Ton nom est Espace, alléluia !

V Dimanche de PAQUES 

Dans la première lecture, nous sommes placés face à un  moment de crise de la vie de la communauté où, comme cela arrive souvent, avec l’augmentation du nombre correspond aussi l’arrivée de nouveaux problèmes : «  ceux qui parlaient grec murmuraient contre ceux de langue hébraïque, car, on négligeait leurs veuves dans le service quotidien » (Act 6,1). Cette remarque de Luc nous aide avant tout à comprendre et à se souvenir que «  l’arrivée de nouveaux disciples » ne signifie pas que la fidélité à l’évangile soit approfondie et radicalisée. Tout particulièrement en ce qui concerne la logique de l’attention envers tous et plus spécialement envers les plus faibles et les plus pauvres dont les « veuves » sont un symbole assez éloquent et évocateur. Pourtant, la réaction des apôtres peut être considérée délicieusement évangélique ! Au lieu de chercher les raisons et les torts face à un problème qui touche les personnes les plus vulnérables, il semble que pour les apôtres la chose la plus importante est celle de se laisser interpeler entièrement par ce qui arrive. Ceci est même valable lorsqu’il s’agit de se confronter à des situations de mécontentement où se déversent les difficultés naturelles à se comprendre entre personnes d’origine et de nature différentes. Ainsi, à la lumière de l’évangile et sous l’inspiration de l’Esprit du Ressuscité, le désagrément se transforme en une occasion de croissance de la sensibilité capable de créer un espace complètement nouveau même au niveau de la structure d’organisation de la vie de la communauté. Cette ouverture crée un nouveau territoire de relation qui va bien au-delà du petit groupe restreint des apôtres : « cherchez, parmi vous sept hommes de bonne réputation, remplis de l’Esprit et de sagesse, et nous les préposerons à cet office » (6,3).

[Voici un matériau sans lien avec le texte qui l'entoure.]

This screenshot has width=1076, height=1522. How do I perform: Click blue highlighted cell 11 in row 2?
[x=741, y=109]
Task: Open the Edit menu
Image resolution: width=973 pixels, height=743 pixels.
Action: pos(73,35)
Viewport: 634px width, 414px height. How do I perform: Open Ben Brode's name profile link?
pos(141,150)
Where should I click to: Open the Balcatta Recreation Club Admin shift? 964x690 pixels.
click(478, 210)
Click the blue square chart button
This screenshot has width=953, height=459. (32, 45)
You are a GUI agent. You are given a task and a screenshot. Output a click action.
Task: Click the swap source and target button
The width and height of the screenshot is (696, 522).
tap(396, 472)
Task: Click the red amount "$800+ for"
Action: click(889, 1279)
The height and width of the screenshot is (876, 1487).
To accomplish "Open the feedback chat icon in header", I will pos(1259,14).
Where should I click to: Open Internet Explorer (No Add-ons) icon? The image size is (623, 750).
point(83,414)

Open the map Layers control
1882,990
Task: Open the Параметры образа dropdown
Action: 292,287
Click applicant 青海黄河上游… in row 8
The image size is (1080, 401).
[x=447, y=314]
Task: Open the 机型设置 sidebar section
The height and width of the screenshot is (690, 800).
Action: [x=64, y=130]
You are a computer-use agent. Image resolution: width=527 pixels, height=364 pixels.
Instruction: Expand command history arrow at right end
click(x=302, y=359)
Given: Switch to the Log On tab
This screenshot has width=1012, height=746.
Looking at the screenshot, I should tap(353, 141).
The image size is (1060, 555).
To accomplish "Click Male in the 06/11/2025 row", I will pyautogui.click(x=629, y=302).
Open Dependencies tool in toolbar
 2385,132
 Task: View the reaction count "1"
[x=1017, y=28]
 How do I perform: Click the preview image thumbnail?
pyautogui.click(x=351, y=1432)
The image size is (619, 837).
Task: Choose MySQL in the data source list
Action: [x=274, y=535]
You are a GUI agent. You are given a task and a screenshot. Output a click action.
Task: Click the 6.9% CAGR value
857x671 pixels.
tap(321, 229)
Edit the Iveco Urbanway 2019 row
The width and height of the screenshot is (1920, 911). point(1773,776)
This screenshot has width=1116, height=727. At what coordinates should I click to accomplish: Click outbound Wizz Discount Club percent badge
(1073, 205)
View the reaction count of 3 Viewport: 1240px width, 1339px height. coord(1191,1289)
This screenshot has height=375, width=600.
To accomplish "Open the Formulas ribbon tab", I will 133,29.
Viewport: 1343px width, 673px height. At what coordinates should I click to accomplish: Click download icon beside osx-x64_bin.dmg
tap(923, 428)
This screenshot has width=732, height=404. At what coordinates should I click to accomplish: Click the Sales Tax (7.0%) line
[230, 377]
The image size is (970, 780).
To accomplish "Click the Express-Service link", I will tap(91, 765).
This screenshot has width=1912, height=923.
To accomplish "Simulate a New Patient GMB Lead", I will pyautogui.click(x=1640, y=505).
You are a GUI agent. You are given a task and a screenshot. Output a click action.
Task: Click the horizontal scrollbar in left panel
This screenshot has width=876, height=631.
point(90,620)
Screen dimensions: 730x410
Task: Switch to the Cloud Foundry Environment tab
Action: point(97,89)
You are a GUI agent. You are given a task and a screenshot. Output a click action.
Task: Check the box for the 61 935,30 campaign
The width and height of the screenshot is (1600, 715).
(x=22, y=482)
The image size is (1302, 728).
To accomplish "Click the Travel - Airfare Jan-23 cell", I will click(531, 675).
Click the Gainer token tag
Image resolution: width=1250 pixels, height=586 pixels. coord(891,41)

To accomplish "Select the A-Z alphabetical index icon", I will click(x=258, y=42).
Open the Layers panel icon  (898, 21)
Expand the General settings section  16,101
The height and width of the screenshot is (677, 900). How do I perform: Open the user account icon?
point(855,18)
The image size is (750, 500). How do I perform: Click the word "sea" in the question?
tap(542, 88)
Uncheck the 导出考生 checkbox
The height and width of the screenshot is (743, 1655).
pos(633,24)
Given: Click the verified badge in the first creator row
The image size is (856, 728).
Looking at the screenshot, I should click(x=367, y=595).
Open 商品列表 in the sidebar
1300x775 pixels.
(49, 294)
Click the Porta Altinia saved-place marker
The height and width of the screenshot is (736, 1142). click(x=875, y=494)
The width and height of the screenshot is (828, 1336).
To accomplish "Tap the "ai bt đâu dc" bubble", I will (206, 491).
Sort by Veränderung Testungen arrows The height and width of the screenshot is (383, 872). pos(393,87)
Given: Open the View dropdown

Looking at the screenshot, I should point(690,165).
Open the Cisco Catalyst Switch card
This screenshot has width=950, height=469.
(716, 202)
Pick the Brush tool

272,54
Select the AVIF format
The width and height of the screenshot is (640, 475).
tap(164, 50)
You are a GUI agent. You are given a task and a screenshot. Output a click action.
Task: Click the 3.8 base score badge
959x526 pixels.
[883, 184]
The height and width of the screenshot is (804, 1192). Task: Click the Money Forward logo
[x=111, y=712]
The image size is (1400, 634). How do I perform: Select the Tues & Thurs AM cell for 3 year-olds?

Dans la vie de l’Église, nous voyons que l’on continue de vivre dans la lumière de l’enseignement et de l’exemple du Ressuscité. En fait, le Seigneur Jésus aussi se montre capable de transformer un moment de difficulté et de douloureuse séparation, comme peut l’être sa mort, en une occasion pour ressouder et approfondir ultérieurement les liens, même dans la distance : « E quand je serai allé vous préparer une place, je reviendrai vous prendre avec moi » (Jn14,3). Le Seigneur Jésus lit et interprète sa mort imminente dans la logique de la Pâque et de l’exode, pour qui, ce nouveau Moïse, précède le peuple des sauvés dans les eaux qui conduisent à la terre de la liberté et de la libération. Le voyage de Jésus à travers la mort est un retour à la maison qui fait résonner l’invitation pour tous de retourner à la maison. Dans la vie de Dieu, ceci est le magnifique message du Seigneur Jésus, il y a de l’espace et de la place dans la mesure où nous acceptons de prendre notre place dans la même intimité qui unit le Père et le Fils. Peut-on imaginer quelque chose de plus spacieux et de plus aimable qu’un petit coin de divinité ? Le Seigneur nous rassure : «  Croyez-moi ! Je suis dans le Père et le Père est en moi » (14,11). Cette divine intimité, au lieu de se renfermer sur soi, ne fait que créer un espace toujours plus ample d’accueil et de participation où chacun de nous est invité. Ce que le Seigneur Jésus nous transmet et nous révèle est l’image d’un Dieu si spacieux qu’Il se fait espace. Ceci suppose pour nous, non seulement d’entrer dans l’espace de Dieu, mais de faire de notre vie un espace pour Dieu perçu par les autres, un espace de Dieu où se sentir accueillis et extrêmement à l’aise.